If some of us who had symptoms like this and left untreated for YEARS had BEEN GIVEN treatment, we might be well today. Like me.

I had test after test, all negative of course, while my conditioned worsened, and I got more symptoms. Finally after almost 8 yrs of nearly 20 rediculous Dr. visits, I bumped into a Dr. who recognized my symptoms, and tested me thru the various lyme specialty labs, where I tested pos.

For the past 3yrs I've been treating this dispicable disease in a wide variety of ways........including IV, my last treatment. Like Thomas Parkman, all my treatments were nearly unbearable, and finally, unbearable.

I had to leave my home and relocate to NY, where the Dr. I now consider to be my last dr, said, WHERE did you say you were from??? CAPE COD???

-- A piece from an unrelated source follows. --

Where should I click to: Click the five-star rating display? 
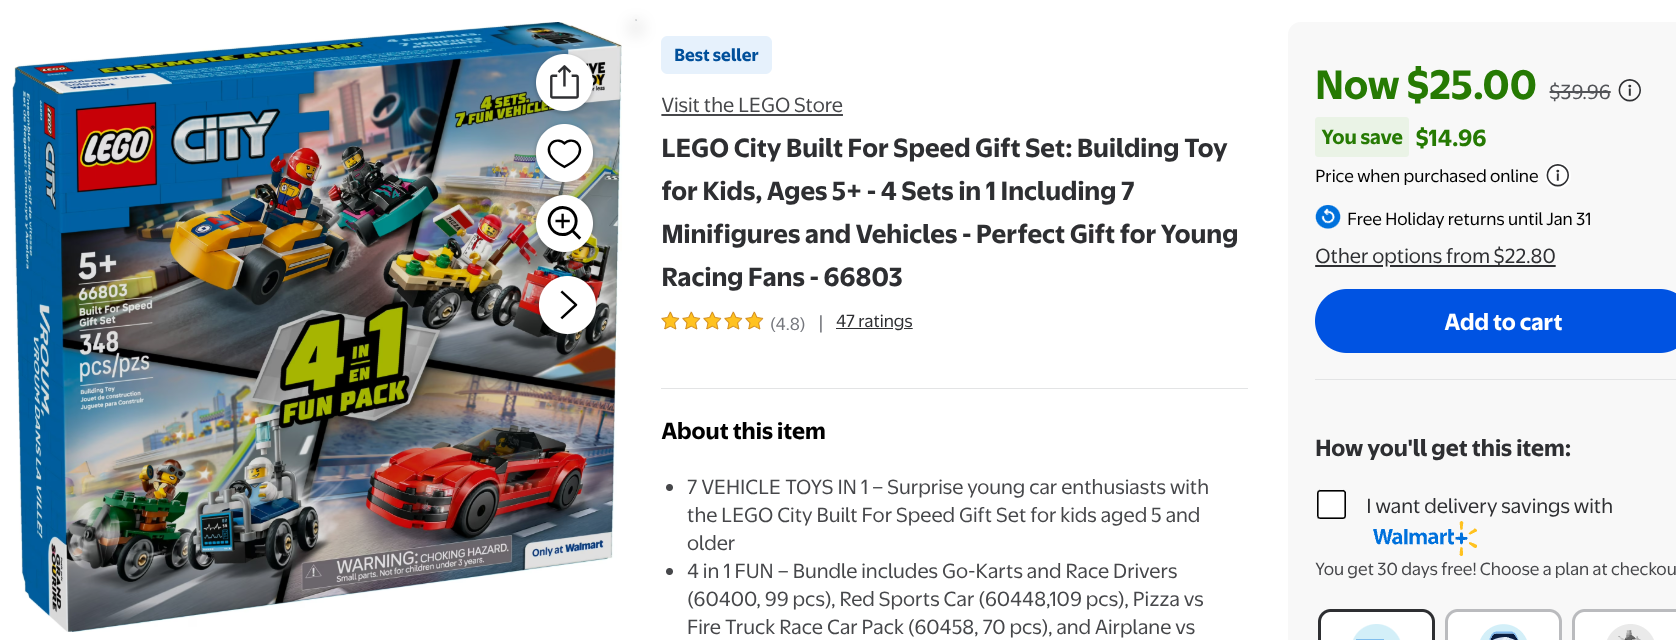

I am sorry you were victim to such a group of moronic drs, to have tested you for EVERYTHING, and not finding ANYTHING wrong with you, didn't say, what the hay.....MIGHT BE LYME!!!!!

Forgot my other point, besides the one I made in the first sentence!

Ironically, the dr I finally ended up with in NY doesn't even like the "lyme labs" and tested me at Stonybrook (which came back neg) but this was after 2yrs of treatment...but still very sick.

However, he said that he'd diagnose me with Lyme start just according to my symptoms and area where I was from, the test results didn't matter, he was just curious. He started me on IV.

And yes, I'm still sick, but taking things to manage symptoms.

[ 20. December 2005, 05:52 PM: Message edited by: lymewarrior03 ]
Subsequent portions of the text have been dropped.